(Record del dataset)
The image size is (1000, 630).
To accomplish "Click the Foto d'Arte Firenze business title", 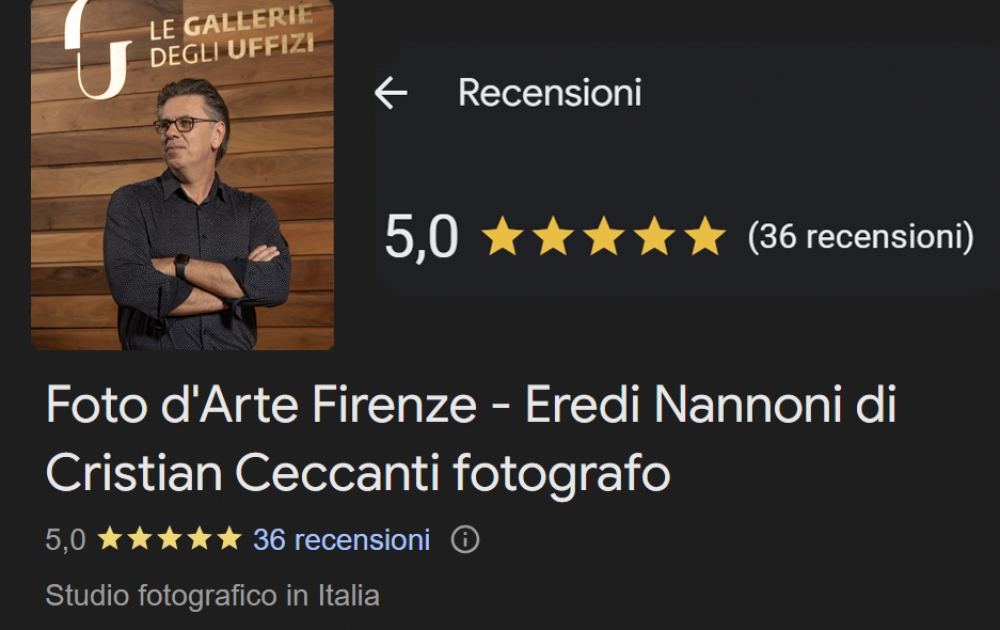I will point(471,439).
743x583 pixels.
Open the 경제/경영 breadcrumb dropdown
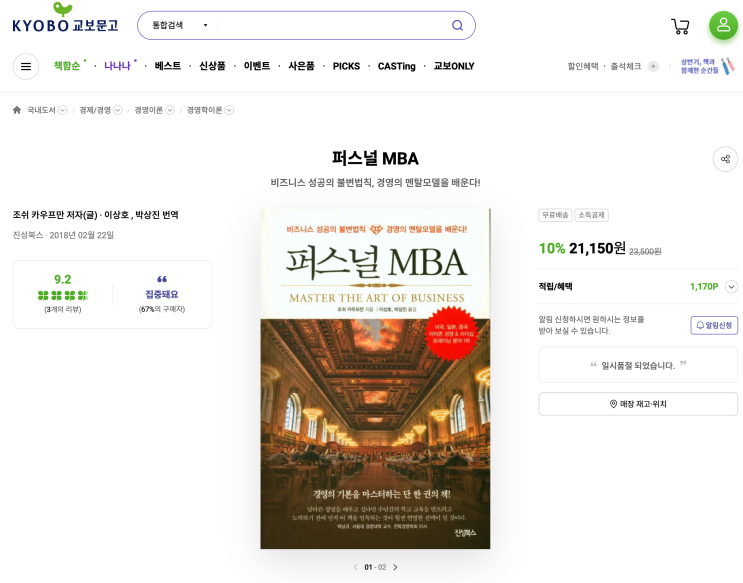tap(118, 110)
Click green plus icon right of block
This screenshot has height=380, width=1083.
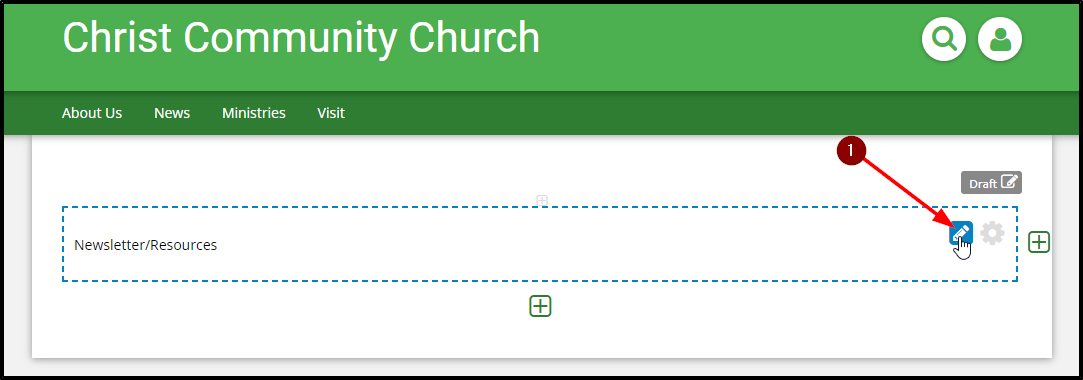pyautogui.click(x=1039, y=242)
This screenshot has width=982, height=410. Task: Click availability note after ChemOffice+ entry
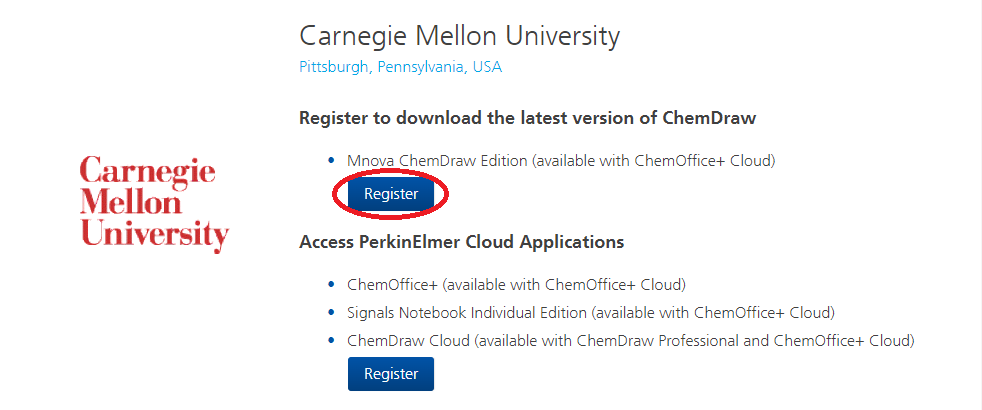[x=564, y=285]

◆ **Consegna**
Quali righe dell'elenco contengono la parola "height"? Individuale e ricopiale tutte.

◆ **Soluzione**
This screenshot has height=380, width=1083.
This screenshot has width=982, height=410. Task: Click availability note after ChemOffice+ entry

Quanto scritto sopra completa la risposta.